TO DO =
Give the data back exactly as it stands.

EXERCISE INPUTS =
<<<<

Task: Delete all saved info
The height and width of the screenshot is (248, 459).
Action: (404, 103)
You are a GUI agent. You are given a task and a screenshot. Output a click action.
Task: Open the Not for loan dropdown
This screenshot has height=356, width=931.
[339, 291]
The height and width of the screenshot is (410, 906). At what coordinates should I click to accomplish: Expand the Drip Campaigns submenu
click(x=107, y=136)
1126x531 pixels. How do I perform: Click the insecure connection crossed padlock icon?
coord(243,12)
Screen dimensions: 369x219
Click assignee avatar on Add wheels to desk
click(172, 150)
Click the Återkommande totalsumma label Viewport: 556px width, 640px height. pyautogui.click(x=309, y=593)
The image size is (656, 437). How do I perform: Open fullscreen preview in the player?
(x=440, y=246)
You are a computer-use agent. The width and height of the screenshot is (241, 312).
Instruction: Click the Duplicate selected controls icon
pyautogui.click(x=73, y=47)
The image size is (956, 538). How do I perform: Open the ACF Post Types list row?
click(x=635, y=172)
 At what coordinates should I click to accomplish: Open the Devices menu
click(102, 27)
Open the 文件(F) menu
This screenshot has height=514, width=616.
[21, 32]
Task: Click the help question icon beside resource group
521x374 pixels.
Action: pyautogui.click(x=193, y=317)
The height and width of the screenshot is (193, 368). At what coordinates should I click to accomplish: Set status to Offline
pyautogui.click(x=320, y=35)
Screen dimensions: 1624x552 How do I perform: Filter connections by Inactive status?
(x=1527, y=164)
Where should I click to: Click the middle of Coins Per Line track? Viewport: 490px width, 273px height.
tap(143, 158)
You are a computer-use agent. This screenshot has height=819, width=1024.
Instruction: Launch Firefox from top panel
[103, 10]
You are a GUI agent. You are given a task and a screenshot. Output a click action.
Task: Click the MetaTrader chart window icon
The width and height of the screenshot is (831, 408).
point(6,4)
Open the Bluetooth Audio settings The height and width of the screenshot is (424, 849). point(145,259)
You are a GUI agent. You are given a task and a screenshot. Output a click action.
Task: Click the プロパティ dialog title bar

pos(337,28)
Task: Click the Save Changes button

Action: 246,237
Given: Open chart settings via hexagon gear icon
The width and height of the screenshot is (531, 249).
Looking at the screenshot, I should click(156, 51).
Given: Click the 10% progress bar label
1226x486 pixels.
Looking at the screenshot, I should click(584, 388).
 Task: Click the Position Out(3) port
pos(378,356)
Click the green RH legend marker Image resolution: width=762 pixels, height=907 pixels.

>>>>

WRITTEN RESPONSE =
Task: Delete all saved info
The height and width of the screenshot is (248, 459).
Action: (404, 103)
You are a GUI agent. You are given a task and a screenshot. Output a click action.
Task: Open the Not for loan dropdown
This screenshot has height=356, width=931.
[339, 291]
The height and width of the screenshot is (410, 906). At what coordinates should I click to accomplish: Expand the Drip Campaigns submenu
click(x=107, y=136)
1126x531 pixels. How do I perform: Click the insecure connection crossed padlock icon?
coord(243,12)
Screen dimensions: 369x219
Click assignee avatar on Add wheels to desk
click(172, 150)
Click the Återkommande totalsumma label Viewport: 556px width, 640px height. pyautogui.click(x=309, y=593)
The image size is (656, 437). How do I perform: Open fullscreen preview in the player?
(x=440, y=246)
You are a computer-use agent. The width and height of the screenshot is (241, 312).
Instruction: Click the Duplicate selected controls icon
pyautogui.click(x=73, y=47)
The image size is (956, 538). How do I perform: Open the ACF Post Types list row?
click(x=635, y=172)
 At what coordinates should I click to accomplish: Open the Devices menu
click(102, 27)
Open the 文件(F) menu
This screenshot has height=514, width=616.
[21, 32]
Task: Click the help question icon beside resource group
521x374 pixels.
Action: pyautogui.click(x=193, y=317)
The height and width of the screenshot is (193, 368). At what coordinates should I click to accomplish: Set status to Offline
pyautogui.click(x=320, y=35)
Screen dimensions: 1624x552 How do I perform: Filter connections by Inactive status?
(x=1527, y=164)
Where should I click to: Click the middle of Coins Per Line track? Viewport: 490px width, 273px height.
tap(143, 158)
You are a computer-use agent. This screenshot has height=819, width=1024.
Instruction: Launch Firefox from top panel
[103, 10]
You are a GUI agent. You are given a task and a screenshot. Output a click action.
Task: Click the MetaTrader chart window icon
The width and height of the screenshot is (831, 408).
point(6,4)
Open the Bluetooth Audio settings The height and width of the screenshot is (424, 849). point(145,259)
You are a GUI agent. You are given a task and a screenshot. Output a click action.
Task: Click the プロパティ dialog title bar

pos(337,28)
Task: Click the Save Changes button

Action: 246,237
Given: Open chart settings via hexagon gear icon
The width and height of the screenshot is (531, 249).
Looking at the screenshot, I should click(156, 51).
Given: Click the 10% progress bar label
1226x486 pixels.
Looking at the screenshot, I should click(584, 388).
 Task: Click the Position Out(3) port
pos(378,356)
Click the green RH legend marker Image resolution: width=762 pixels, height=907 pixels.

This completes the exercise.